Would you please transcribe, exactly as written, the lines of the entries below starting at the one that holds "Mentions légales (795, 1764)" and ending at the one that holds "MA (598, 1938)", both included?

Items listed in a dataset
______

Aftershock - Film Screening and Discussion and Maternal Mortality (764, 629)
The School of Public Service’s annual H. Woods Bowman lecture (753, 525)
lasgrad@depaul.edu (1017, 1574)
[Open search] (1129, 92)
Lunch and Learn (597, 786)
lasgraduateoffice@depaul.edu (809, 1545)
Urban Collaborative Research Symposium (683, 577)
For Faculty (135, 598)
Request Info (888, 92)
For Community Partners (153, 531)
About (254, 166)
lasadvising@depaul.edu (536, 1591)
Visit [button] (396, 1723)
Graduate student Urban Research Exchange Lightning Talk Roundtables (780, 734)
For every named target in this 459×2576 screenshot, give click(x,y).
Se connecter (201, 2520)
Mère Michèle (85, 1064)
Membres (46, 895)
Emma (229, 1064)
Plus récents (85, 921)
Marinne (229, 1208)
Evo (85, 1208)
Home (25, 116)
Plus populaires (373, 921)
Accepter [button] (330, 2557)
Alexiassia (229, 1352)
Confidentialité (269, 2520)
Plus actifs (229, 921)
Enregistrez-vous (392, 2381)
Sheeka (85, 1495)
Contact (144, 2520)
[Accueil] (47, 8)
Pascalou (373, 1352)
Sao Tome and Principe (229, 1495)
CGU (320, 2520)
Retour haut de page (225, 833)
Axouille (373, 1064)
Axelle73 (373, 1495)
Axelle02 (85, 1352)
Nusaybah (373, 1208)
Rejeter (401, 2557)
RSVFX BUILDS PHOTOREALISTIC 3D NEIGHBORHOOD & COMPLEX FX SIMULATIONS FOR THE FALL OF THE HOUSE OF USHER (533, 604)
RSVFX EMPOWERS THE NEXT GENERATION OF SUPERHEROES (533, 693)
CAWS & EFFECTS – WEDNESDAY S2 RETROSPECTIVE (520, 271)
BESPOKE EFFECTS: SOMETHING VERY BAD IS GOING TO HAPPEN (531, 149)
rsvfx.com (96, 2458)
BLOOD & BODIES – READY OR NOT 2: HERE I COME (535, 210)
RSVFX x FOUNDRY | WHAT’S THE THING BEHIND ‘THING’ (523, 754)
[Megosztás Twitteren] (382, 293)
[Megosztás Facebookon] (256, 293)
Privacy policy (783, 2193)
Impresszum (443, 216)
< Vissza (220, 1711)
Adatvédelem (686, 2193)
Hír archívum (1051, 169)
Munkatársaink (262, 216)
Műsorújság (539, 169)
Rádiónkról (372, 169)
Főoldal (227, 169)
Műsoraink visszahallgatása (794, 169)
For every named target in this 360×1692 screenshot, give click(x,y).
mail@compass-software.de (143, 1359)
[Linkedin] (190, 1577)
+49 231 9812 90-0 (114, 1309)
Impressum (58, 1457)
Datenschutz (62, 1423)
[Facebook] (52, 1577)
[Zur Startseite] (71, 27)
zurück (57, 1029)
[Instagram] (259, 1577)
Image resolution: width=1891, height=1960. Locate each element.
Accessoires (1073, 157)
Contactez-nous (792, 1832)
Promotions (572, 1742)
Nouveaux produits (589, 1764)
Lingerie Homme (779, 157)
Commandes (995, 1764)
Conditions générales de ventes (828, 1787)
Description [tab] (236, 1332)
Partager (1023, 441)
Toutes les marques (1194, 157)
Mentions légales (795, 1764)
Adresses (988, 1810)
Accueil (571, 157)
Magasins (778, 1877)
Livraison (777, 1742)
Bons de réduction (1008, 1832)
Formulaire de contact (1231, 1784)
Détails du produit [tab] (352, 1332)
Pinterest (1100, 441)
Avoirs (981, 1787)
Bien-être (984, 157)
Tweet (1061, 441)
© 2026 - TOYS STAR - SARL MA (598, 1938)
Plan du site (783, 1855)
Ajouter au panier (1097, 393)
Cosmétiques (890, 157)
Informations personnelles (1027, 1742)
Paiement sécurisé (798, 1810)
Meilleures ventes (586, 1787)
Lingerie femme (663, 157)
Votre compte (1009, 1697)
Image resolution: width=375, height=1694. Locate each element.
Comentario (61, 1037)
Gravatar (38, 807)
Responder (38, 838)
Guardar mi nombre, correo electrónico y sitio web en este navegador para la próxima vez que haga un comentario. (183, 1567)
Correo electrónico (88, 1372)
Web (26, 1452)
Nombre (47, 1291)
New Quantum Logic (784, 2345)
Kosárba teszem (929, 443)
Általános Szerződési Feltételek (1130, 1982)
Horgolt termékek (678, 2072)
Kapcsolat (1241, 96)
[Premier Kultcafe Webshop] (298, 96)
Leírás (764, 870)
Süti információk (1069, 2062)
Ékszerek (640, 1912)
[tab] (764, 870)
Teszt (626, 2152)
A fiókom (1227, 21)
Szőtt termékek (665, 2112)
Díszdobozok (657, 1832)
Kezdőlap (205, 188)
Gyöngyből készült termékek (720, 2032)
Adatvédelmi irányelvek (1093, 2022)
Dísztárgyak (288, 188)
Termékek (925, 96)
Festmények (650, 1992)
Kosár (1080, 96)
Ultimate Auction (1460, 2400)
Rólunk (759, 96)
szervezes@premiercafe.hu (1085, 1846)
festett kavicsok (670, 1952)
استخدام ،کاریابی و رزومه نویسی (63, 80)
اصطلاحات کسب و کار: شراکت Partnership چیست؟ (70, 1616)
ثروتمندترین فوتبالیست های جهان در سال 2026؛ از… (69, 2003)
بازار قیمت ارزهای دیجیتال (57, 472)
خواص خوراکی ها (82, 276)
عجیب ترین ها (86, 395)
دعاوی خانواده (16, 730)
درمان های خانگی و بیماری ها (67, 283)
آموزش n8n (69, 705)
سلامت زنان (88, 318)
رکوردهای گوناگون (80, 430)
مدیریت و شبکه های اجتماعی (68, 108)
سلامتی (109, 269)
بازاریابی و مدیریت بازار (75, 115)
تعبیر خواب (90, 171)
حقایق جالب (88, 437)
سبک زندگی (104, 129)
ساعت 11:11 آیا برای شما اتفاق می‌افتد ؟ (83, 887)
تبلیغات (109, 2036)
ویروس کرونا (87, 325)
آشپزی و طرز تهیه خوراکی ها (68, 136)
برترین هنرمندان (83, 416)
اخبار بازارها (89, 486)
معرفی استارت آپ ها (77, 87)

______

## Output for this exercise
Mentions légales (795, 1764)
Adresses (988, 1810)
Accueil (571, 157)
Magasins (778, 1877)
Livraison (777, 1742)
Bons de réduction (1008, 1832)
Formulaire de contact (1231, 1784)
Détails du produit [tab] (352, 1332)
Pinterest (1100, 441)
Avoirs (981, 1787)
Bien-être (984, 157)
Tweet (1061, 441)
© 2026 - TOYS STAR - SARL MA (598, 1938)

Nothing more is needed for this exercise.